### What is being asked
Restate the following records word for word without images.

### Data extract
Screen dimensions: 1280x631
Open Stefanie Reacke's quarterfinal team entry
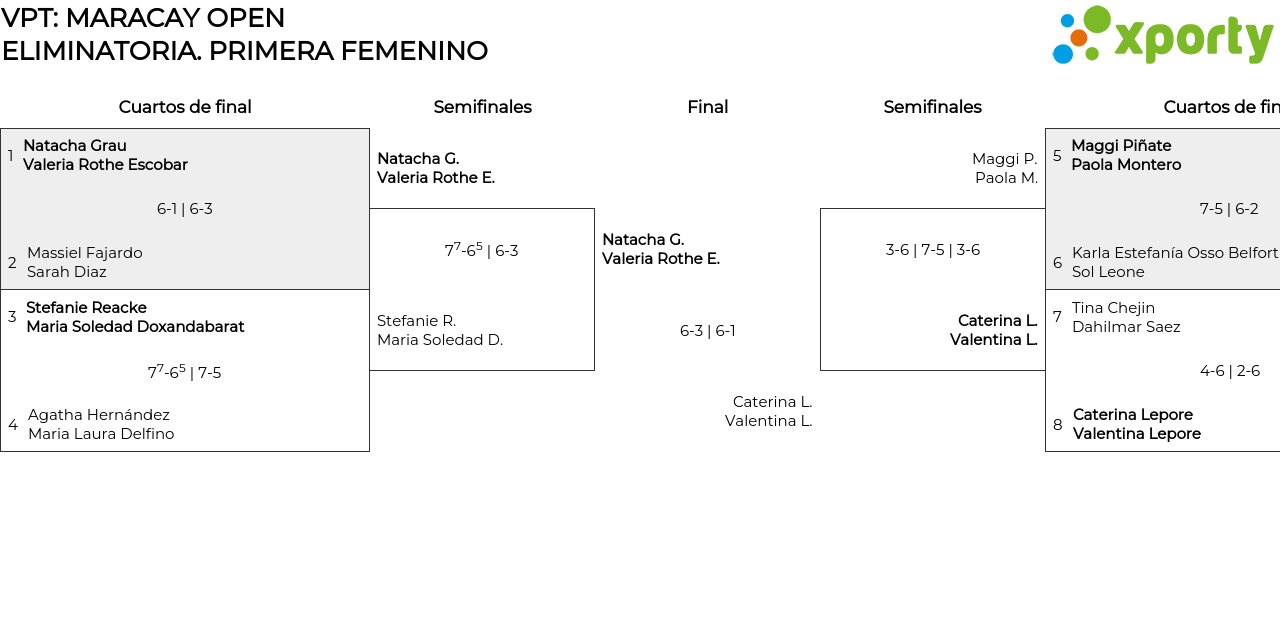point(135,317)

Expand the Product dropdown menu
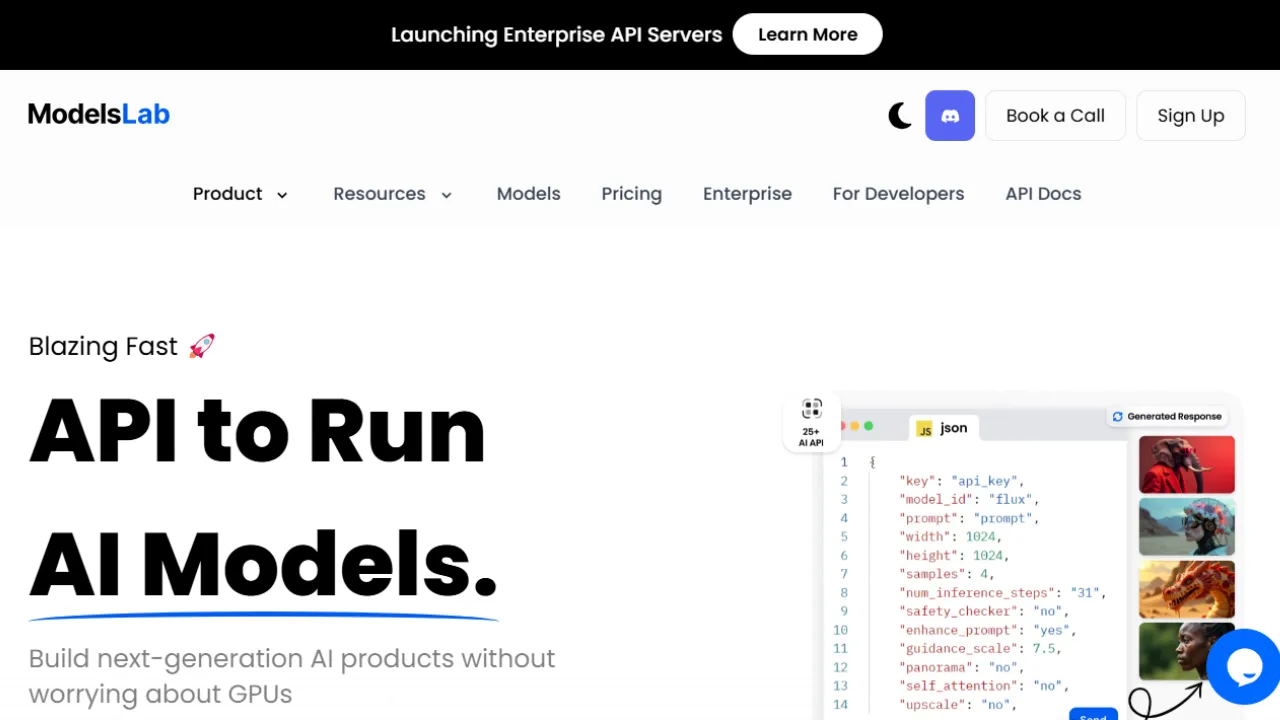228,194
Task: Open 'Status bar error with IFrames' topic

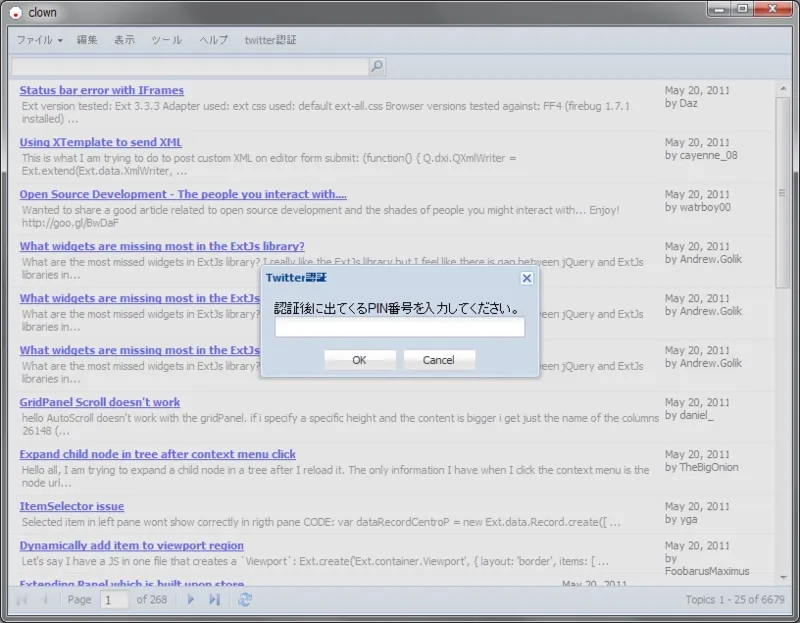Action: pos(102,90)
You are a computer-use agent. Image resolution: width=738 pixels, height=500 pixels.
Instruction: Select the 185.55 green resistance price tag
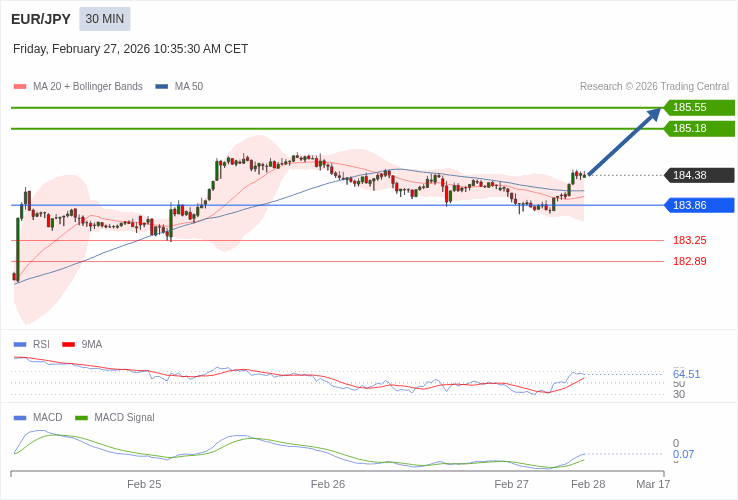tap(698, 107)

### Written solution
Screen dimensions: 1280x631
Open Stefanie Reacke's quarterfinal team entry
point(135,317)

Expand the Product dropdown menu
228,194
Task: Open 'Status bar error with IFrames' topic

Action: pos(102,90)
You are a computer-use agent. Image resolution: width=738 pixels, height=500 pixels.
Instruction: Select the 185.55 green resistance price tag
tap(698, 107)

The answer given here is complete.